We are predicting Tanzanian Water Wells into three classifications:
- Functional
- Non-Functional
- Functional, Needs Repair
I will be going through a variety of models using the data I was provided and try to choose the best model out of all of them. I want to submit my predictions to the competition here . I will be editing and updating my models when possible in order to get the best score I possibly can. The information we gain from our predictions will help with resource management and maintenance so that the people in Tanzania have access to clean water when they need it.
The data provided is from Taarifa and the Tanzanian Ministry of Water. There are a few things to note about the data.
- 59,400 entries with 40 entries.
- The classification for each entry is in a separate csv.
- There are potentially a lot of null values depending on the column we consider.
- Some of the columns provide the same or very similar information.
- After going through the test values for our submission, some of the categorical values are not the same and I will have to factor this in at a later point when editing.
There is a significant amount of cleaning we need to do. We will also have to consider which columns to keep depending on the information provided and if other columns provide the same or similar information.
After cleaning and encoding categorical variables, I will begin building models. I will make a train-test-split once for cross validation. Then, on my training set, I will perform another train-test-split. This is so I can try to minimize any influence our test set would have on our model. I will make the following models and ensemble methods:
- K-Nearest Neighbors
- Naive Bayes
- Random Forest
- Bagging
- Extra Trees
- XG Boost
I will also use SMOTE to help with balancing classes since there is a huge imbalance with wells that are classified as needing repair. I will also run a grid search to hyperparameter tune.

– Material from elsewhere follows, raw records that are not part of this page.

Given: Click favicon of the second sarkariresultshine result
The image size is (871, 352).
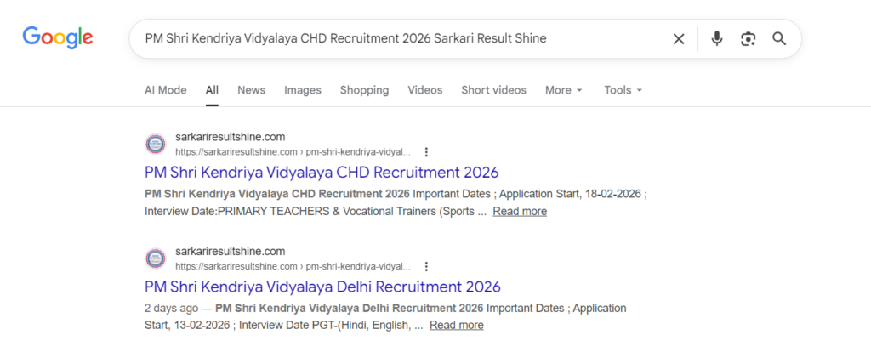Looking at the screenshot, I should 156,258.
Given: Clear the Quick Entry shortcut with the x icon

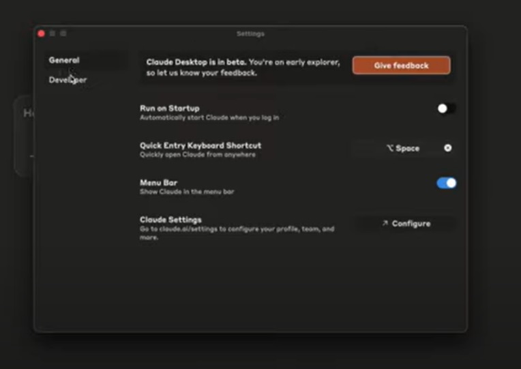Looking at the screenshot, I should [447, 148].
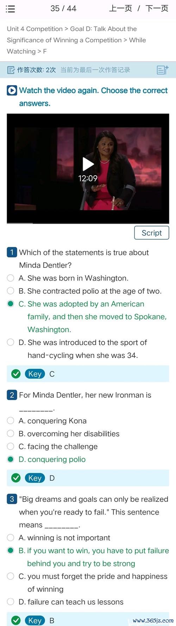This screenshot has width=176, height=626.
Task: Choose C facing the challenge
Action: point(52,446)
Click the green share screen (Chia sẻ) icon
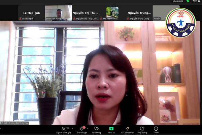The width and height of the screenshot is (202, 135). tap(111, 129)
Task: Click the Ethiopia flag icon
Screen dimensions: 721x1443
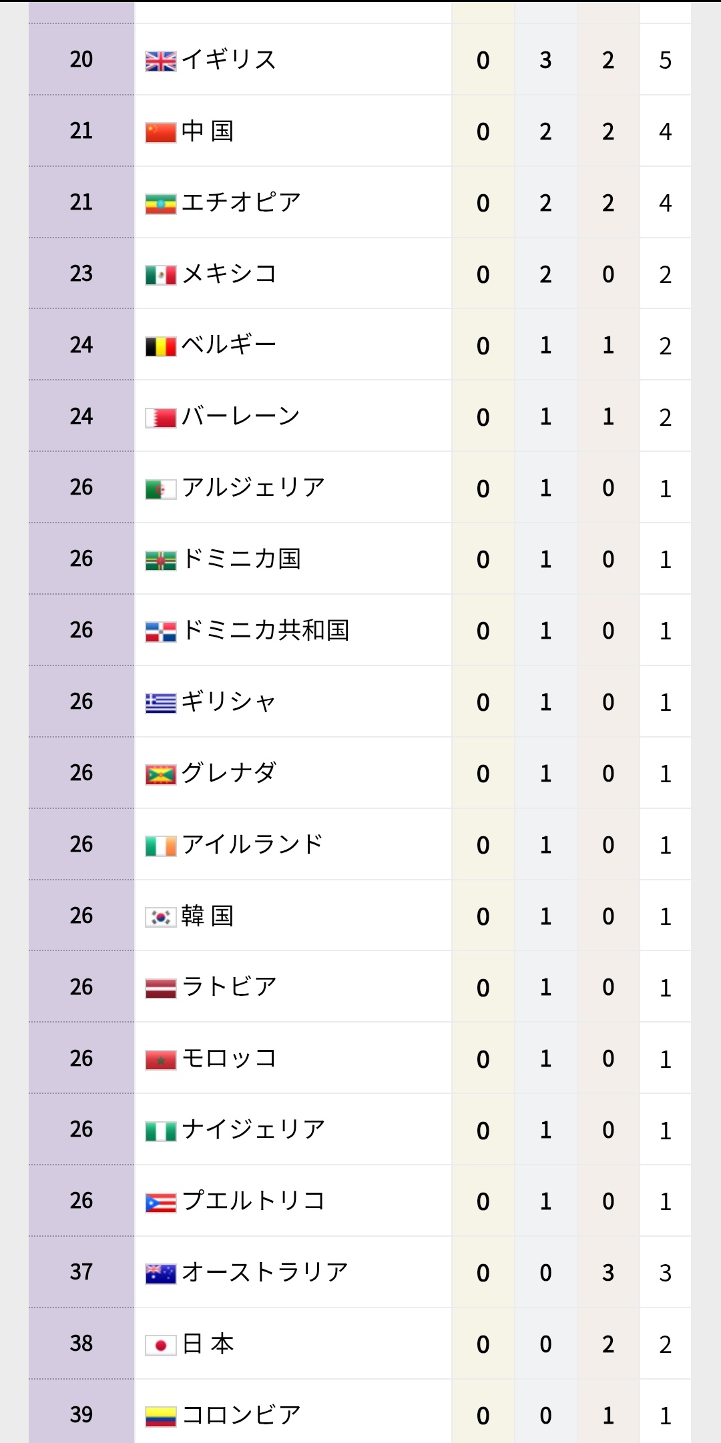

My best model appears to be a Random Forest Model after using SMOTE to balance classes equaly. Here are the current metrics and confusion matrix. My confusion matrix includes the precision of our predicted values. A quick breakdown:
- Precision: Ratio of our correct guesses to the total guesses for that category.
- Recall: Ratio of our correct guesses to the total actual values for that category.
- f1-Score: Balance between our precision and recall, and gives a better measure of how our model is doing. The closer it is to 1, the better our model does for predicting that classification.
For a more in depth explanation of these metrics, go here .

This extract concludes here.